With the borders now closed, this second set of overflowing trains became known as the “last trains to freedom”, and everyone wanted a ticket: 2,500 people flooded Dresden’s main railway station, blocking the tracks in the hope of getting on board; another 20,000 packed the area outside. For hours, the blockage forced the trains to wait south of the city centre. Panicked, the East German leaders contacted their Czech comrades, asking them to take the trains back, but Prague refused.


So the Dresden police and Stasi decided to fight through the night to clear the station. More than 400 East German soldiers, armed with machine guns, were sent to the city as well. Stasi files record that 45 members of the East German security forces were injured and at least one police car was turned over and set on fire. Protesters later recounted multiple incidents of police brutality, both on the streets and at hastily organised detention centres. It took until the early hours of 5 October to get at least three of the trains through. The rest had to be re-routed through other cities.

Dresden helped to set in motion a chain of events that would lead to the fall of the wall. One of Gorbachev’s senior aides, Anatoly Chernyaev, lamented the spread of “terrible scenes” of violence, damaging to the East German and Soviet regimes alike. The images worsened the split between Gorbachev and East Berlin, rendering them less capable of coordinated action in the face of protests.

Government and Wall toppled
Opposition leaders, for their part, made heroic efforts to guarantee that future protests would be nonviolent. They succeeded: when, on 9 October, dissidents squared off against state security forces in Leipzig, the sheer numbers cowed the state’s security apparatus without violence. The resistance movement then rolled northward over the entire country, eventually toppling the East German regime and the Wall.


Vladimir Putin

It is impossible to say with any certainty where Putin was during these events. He made sure he covered the tracks of his German posting by burning documents, partly to prevent them from falling into the hands of protesters.

But it is clear that he spent much of the late 1980s in East Germany as a member of the Soviet secret police, and there is no reason to think he was absent that October.

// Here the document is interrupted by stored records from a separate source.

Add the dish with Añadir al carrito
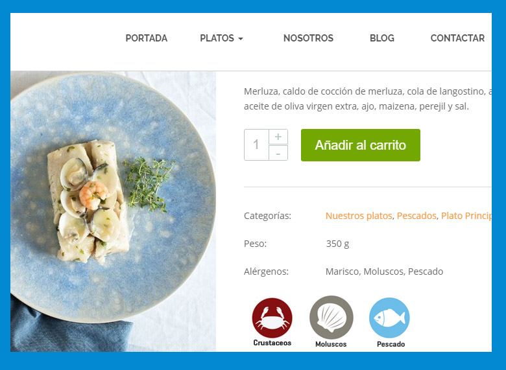[x=361, y=145]
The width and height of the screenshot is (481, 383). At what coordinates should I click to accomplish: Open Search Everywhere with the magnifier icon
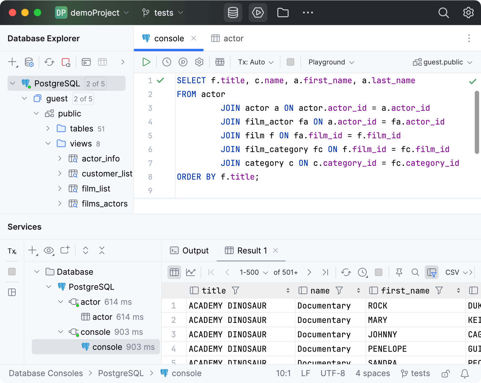[x=444, y=13]
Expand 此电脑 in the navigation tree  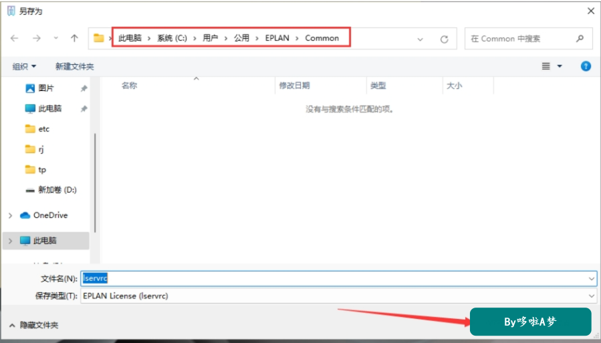(10, 241)
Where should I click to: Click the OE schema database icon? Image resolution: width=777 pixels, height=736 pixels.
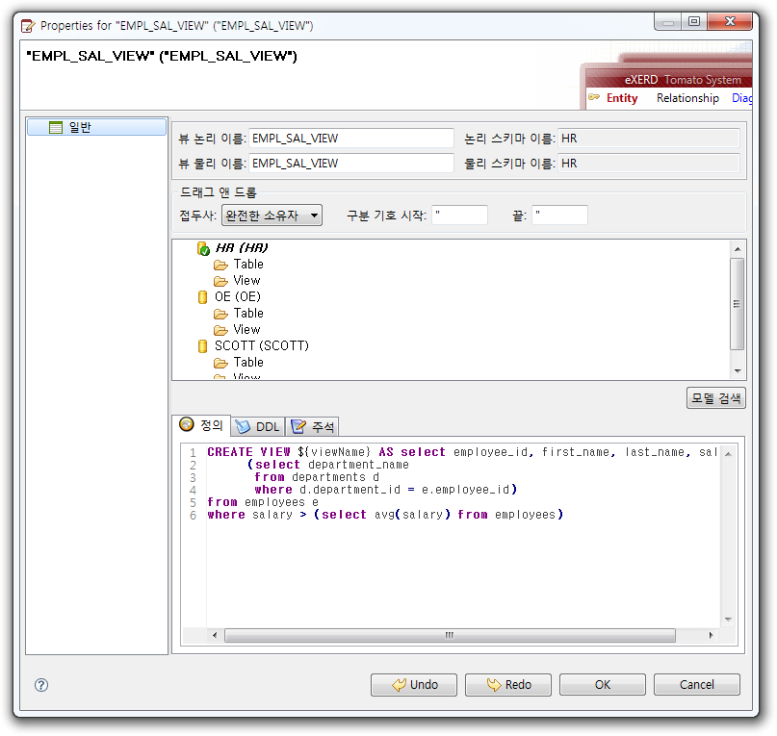pos(203,297)
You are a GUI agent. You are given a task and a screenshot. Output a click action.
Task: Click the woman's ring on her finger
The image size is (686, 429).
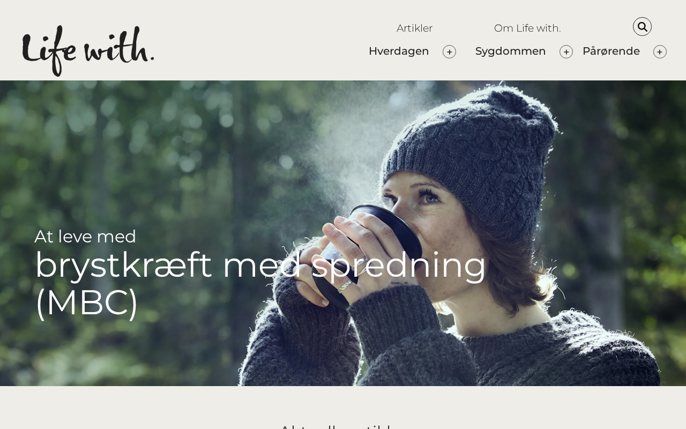coord(345,285)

Putin himself has recalled to interviewers in vague terms how he watched events unfold: it is a reasonable assumption that he saw crowds seize control in Dresden first hand.

Greatest tragedy
This event was a catastrophe from the point of view of Soviet loyalists, and few were more loyal than Putin. He would later call the collapse of the Soviet Union and its authority in eastern Europe the greatest tragedy of the 20th century. Since he witnessed it with his own eyes, he has presumably never forgotten the experience.

Operational Code
The Dresden disaster must have had an enormous impact on him – and understanding that may help us to understand his actions today. Political scientists such as Alexander George have long theorised that world leaders function according to an internal “operational code” acquired during younger, formative years, which they then rely on to guide them years later when in power.

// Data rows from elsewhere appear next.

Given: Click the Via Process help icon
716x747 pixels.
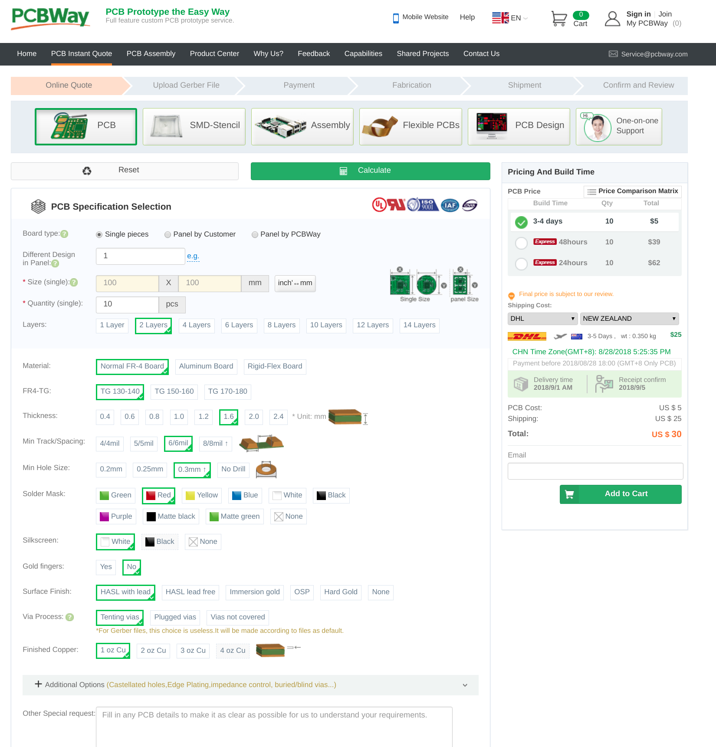Looking at the screenshot, I should 69,617.
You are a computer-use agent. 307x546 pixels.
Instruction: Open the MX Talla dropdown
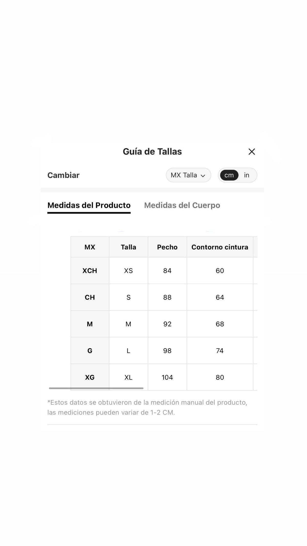[189, 175]
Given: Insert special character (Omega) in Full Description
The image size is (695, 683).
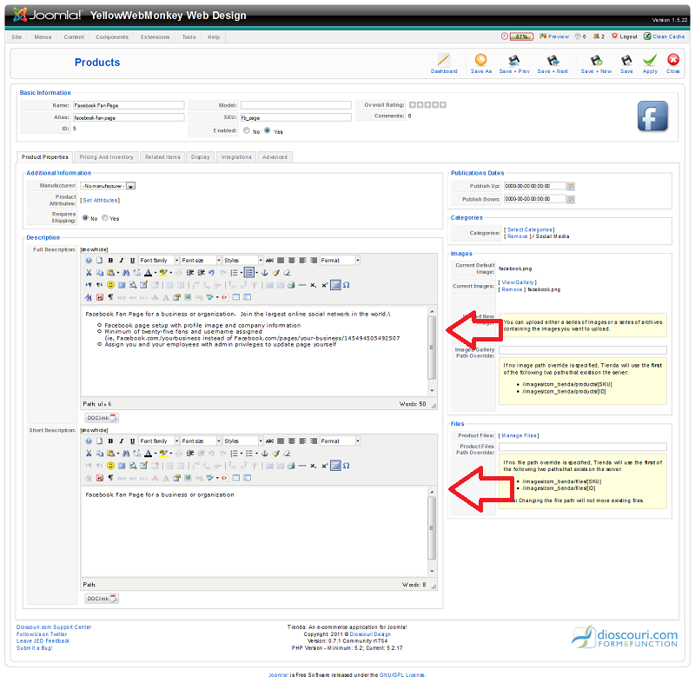Looking at the screenshot, I should (x=347, y=284).
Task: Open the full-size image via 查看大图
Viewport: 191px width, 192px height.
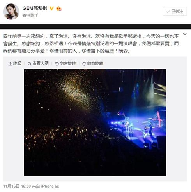Action: (38, 63)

The events of 4-5 October 1989 may very well have helped to shape Putin’s operational code. His swift and aggressive responses both to the popular uprising in Kiev earlier this year and to the earlier demonstrations in Moscow suggest that they did. He saw the crowds seize control – and is not, to put it mildly, comfortable with that precedent.

Hardline
This analysis does not bode well for the future of the Ukraine crisis. The conflict in Ukraine, and the resulting wounds to relations between the west and Moscow, will fester as long as Putin remains in power, for operational codes rarely change once set. Having witnessed protesters first get the better of local authorities and then distant rulers, he will do whatever he deems necessary to prevent the same scenario from repeating itself.